## Written task
Copy out the rows word for word, starting at the line that contains "Where should I click to: Open" and ending at the line that contains "Looking at the screenshot, I should 162,534.".

+++ Provided entries +++

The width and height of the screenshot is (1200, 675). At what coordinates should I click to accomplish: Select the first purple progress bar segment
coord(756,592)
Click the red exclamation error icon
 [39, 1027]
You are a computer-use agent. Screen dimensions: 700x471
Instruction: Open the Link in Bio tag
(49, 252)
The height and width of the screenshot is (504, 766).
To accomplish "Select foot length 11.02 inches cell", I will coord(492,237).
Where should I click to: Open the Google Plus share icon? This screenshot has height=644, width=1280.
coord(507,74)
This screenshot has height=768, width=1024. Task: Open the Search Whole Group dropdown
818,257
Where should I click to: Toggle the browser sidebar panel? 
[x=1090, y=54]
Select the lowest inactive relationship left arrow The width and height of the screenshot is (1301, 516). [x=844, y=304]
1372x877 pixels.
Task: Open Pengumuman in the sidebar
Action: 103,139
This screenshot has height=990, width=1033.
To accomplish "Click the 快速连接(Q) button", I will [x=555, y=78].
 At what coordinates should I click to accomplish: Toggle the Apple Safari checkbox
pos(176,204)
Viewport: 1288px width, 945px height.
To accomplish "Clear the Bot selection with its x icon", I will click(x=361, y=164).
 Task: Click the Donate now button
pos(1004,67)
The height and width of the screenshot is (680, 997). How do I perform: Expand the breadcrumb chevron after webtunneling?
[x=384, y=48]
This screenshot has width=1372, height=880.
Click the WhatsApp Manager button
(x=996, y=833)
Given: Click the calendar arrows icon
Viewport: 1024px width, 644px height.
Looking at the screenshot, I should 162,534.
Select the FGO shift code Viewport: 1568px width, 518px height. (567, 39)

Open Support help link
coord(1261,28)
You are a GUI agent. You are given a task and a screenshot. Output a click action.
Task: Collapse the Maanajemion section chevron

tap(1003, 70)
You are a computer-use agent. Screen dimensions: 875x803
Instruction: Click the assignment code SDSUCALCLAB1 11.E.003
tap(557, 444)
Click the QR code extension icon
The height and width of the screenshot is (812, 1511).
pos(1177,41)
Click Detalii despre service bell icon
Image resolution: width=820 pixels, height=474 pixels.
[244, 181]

+++

## Answer to the problem
Where should I click to: Open the Google Plus share icon? This screenshot has height=644, width=1280.
coord(507,74)
This screenshot has height=768, width=1024. Task: Open the Search Whole Group dropdown
818,257
Where should I click to: Toggle the browser sidebar panel? 
[x=1090, y=54]
Select the lowest inactive relationship left arrow The width and height of the screenshot is (1301, 516). [x=844, y=304]
1372x877 pixels.
Task: Open Pengumuman in the sidebar
Action: 103,139
This screenshot has height=990, width=1033.
To accomplish "Click the 快速连接(Q) button", I will [x=555, y=78].
 At what coordinates should I click to accomplish: Toggle the Apple Safari checkbox
pos(176,204)
Viewport: 1288px width, 945px height.
To accomplish "Clear the Bot selection with its x icon", I will click(x=361, y=164).
 Task: Click the Donate now button
pos(1004,67)
The height and width of the screenshot is (680, 997). How do I perform: Expand the breadcrumb chevron after webtunneling?
[x=384, y=48]
This screenshot has width=1372, height=880.
Click the WhatsApp Manager button
(x=996, y=833)
Given: Click the calendar arrows icon
Viewport: 1024px width, 644px height.
Looking at the screenshot, I should 162,534.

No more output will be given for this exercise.